Are you thinking of implementing Landed Cost in Oracle Cloud Applications? Apps Associates has been providing Oracle cloud implementation solutions to customers across various modules for over five years. Businesses that purchase material from different countries and import to the United States or any other country incur different kinds of costs on top of the material cost. Landed Costing in Oracle Cloud Applications helps businesses calculate and manage their actual landed cost. These costs are significant and must be added to the material cost. This blog provides details on implementing Landed Cost along with OTM integration involving a middleware tool.

Oracle ERP: Oracle Purchasing is the place businesses create purchase orders(PO). As per Oracle ERP design, once a PO is approved then the user should start creating all possible trade operations and add the charge lines along with the supplier, supplier site and estimated amount. This is where it can get tricky and some of these questions can arise:

  • Who will create trade operation?
  • How does a business know which charges they are going to incur?
  • Who is the service provider and how much of the amount will they incur?

Apps Associates provides an innovative way to address these questions, and reduce challenges faced by utilizing Oracle Transportation Management (OTM) and the integration tool, as well as Oracle Integration Cloud (OIC).

Oracle Integration Cloud (OIC): This is the middleware tool used to integrate ERP and OTM for Landed Costing. This integration tool helps businesses create the trade operation and add charge lines. When a PO is approved then OIC will create trade operation. Once the trade operation is created, OIC adds all possible charges in that trade operation based on a template which is inside OIC. All charge lines will have a Dummy Supplier and a Dummy Site with an estimated amount as zero dollars. This is an innovative way to include the supplier and the site when these are unknown when PO was approved. OIC also sends the approved PO to OTM.

Oracle Transportation Management (OTM): OTM is a transportation management application for planning for inbound and outbound shipments. For the sake of this blog we will review an inbound shipment. While performing inbound shipment planning, OTM provides the carrier as well as the carrier’s rate. Once a PO is entered, OTM sends the carrier along with the estimated amount to OIC. In turn OIC sends the update back to the ERP with the trade operation and charge lines for that carrier and an estimated amount.

After service is rendered by the carrier, OTM then sends the actual voucher which signals to create an AP invoice using OIC Integration. This integration will also populate the charge reference on the invoice line for the Landed Cost. Within ERP, the estimated amount will then be replaced with the actual cost. Below please see a diagram depicting the transaction.
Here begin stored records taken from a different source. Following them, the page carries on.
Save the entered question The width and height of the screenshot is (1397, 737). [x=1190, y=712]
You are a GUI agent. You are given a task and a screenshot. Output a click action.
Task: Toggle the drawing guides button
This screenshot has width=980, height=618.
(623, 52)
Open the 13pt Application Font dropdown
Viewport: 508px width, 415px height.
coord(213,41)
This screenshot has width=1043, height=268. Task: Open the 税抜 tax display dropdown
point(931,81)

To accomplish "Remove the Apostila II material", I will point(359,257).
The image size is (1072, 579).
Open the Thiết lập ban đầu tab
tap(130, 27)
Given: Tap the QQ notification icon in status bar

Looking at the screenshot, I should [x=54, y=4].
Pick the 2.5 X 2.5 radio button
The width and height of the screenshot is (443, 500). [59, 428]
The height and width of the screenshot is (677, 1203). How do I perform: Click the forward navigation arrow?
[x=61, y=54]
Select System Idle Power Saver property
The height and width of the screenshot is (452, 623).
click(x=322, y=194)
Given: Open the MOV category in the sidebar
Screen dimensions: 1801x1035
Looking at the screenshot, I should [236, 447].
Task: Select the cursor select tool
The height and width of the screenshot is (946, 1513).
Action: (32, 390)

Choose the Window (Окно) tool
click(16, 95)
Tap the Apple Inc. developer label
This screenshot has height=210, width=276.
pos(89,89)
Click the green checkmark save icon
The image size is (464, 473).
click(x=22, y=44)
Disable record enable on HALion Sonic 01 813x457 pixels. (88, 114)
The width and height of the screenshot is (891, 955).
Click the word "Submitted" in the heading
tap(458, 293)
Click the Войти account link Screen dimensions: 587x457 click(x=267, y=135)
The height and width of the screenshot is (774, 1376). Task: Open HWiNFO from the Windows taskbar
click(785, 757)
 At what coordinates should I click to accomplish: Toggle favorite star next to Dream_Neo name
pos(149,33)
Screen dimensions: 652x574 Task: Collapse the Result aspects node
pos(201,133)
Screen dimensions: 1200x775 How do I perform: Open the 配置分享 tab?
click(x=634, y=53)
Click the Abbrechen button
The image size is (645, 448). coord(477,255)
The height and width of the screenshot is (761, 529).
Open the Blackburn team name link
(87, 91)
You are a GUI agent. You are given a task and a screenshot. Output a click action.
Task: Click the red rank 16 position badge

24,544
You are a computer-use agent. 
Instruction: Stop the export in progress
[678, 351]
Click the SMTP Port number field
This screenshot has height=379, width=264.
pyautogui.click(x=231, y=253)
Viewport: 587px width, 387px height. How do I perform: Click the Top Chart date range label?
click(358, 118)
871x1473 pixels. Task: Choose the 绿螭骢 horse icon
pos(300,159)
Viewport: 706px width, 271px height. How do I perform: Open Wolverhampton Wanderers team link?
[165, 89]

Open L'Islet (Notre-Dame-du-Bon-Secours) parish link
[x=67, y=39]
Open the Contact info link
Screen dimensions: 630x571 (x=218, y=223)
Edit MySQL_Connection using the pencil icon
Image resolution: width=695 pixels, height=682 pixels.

Oracle Transportation Management

Conclusion: Utilizing OIC and OTM increases efficiency and reduces errors by automating the landed cost. By using the above approaches, we were able to implement Landed Costing successfully along with OIC and OTM. In this example, our customer had a high volume of purchase orders created in the ERP. By using Oracle OTM and OIC we were able to create trade operation and charge lines in a fast, efficient manner. By having OIC integrations between the ERP and OTM the process of having landed cost was automated and thereby reduced errors through any manual processes.